- Work instruction: The response should contain only the line with "You are a GUI" and every line after it to the end of the listing below, duplicated exactly; no picture belongs in it.

- Data for the task:
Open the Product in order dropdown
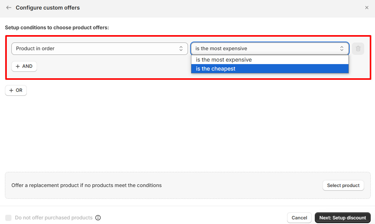375x224 pixels. coord(99,49)
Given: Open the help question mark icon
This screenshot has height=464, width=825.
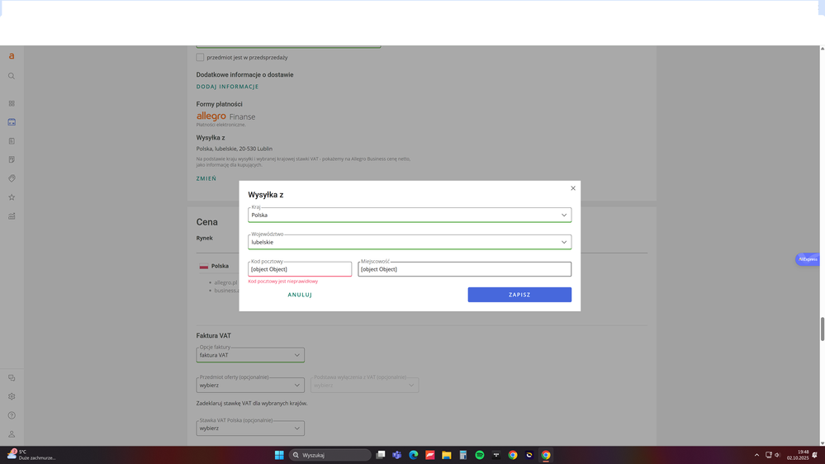Looking at the screenshot, I should 12,415.
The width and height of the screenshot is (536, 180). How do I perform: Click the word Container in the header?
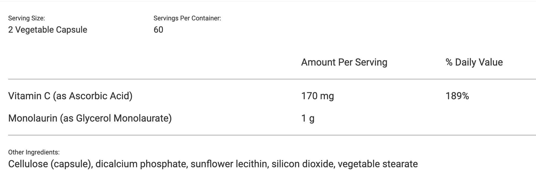(x=205, y=18)
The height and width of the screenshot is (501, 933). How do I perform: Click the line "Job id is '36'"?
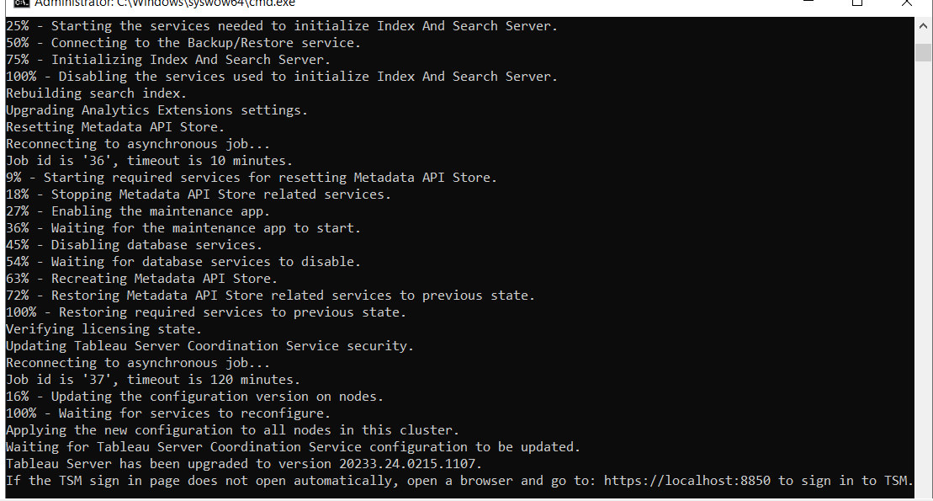tap(150, 160)
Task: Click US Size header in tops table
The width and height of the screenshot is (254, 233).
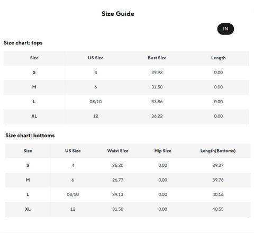Action: pos(96,58)

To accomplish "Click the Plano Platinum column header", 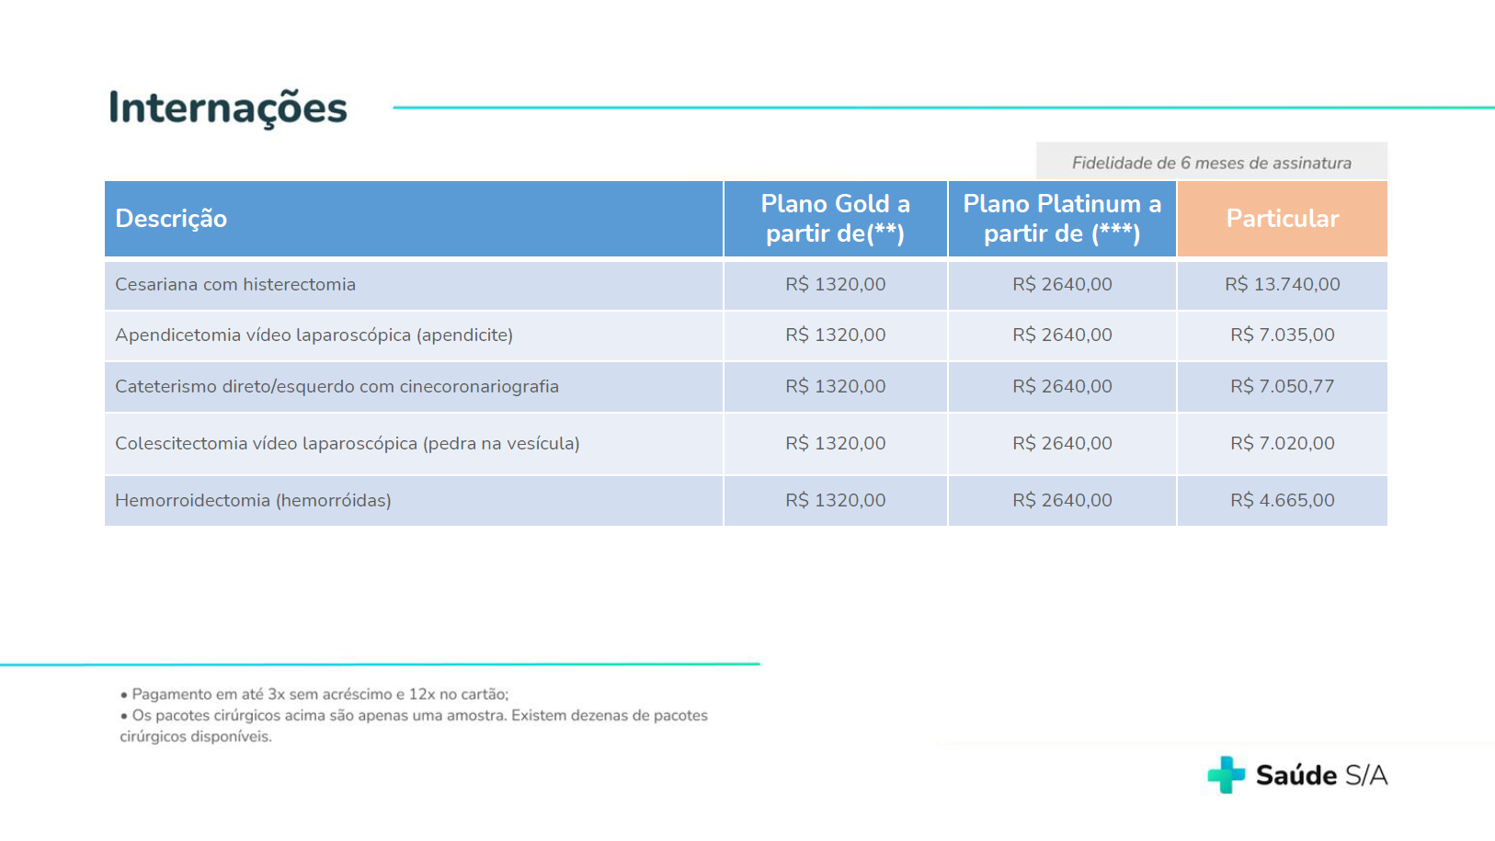I will tap(1062, 219).
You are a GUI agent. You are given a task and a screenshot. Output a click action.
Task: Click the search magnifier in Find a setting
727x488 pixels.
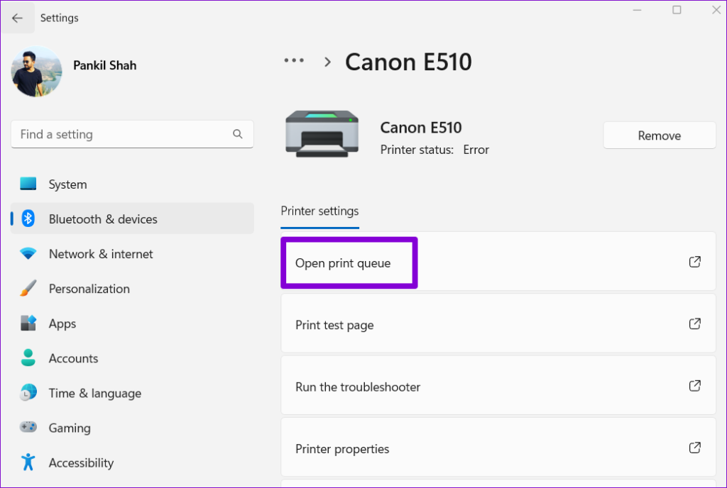click(237, 134)

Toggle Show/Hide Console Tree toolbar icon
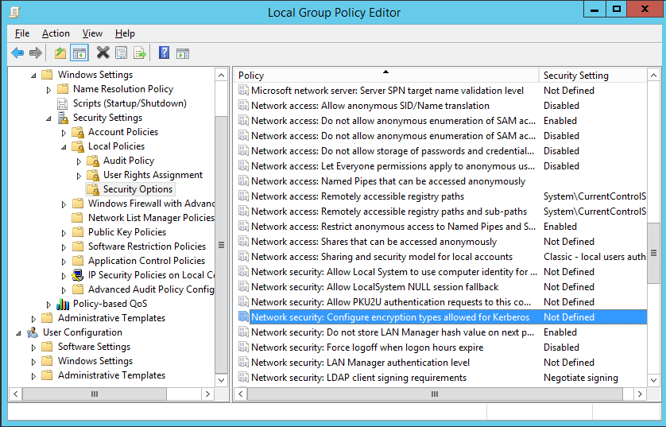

- Answer section:
You are a GUI agent. You are given a task and a screenshot. Output a click action.
Task: Click the search magnifier in Find a setting
727x488 pixels.
click(237, 134)

Toggle Show/Hide Console Tree toolbar icon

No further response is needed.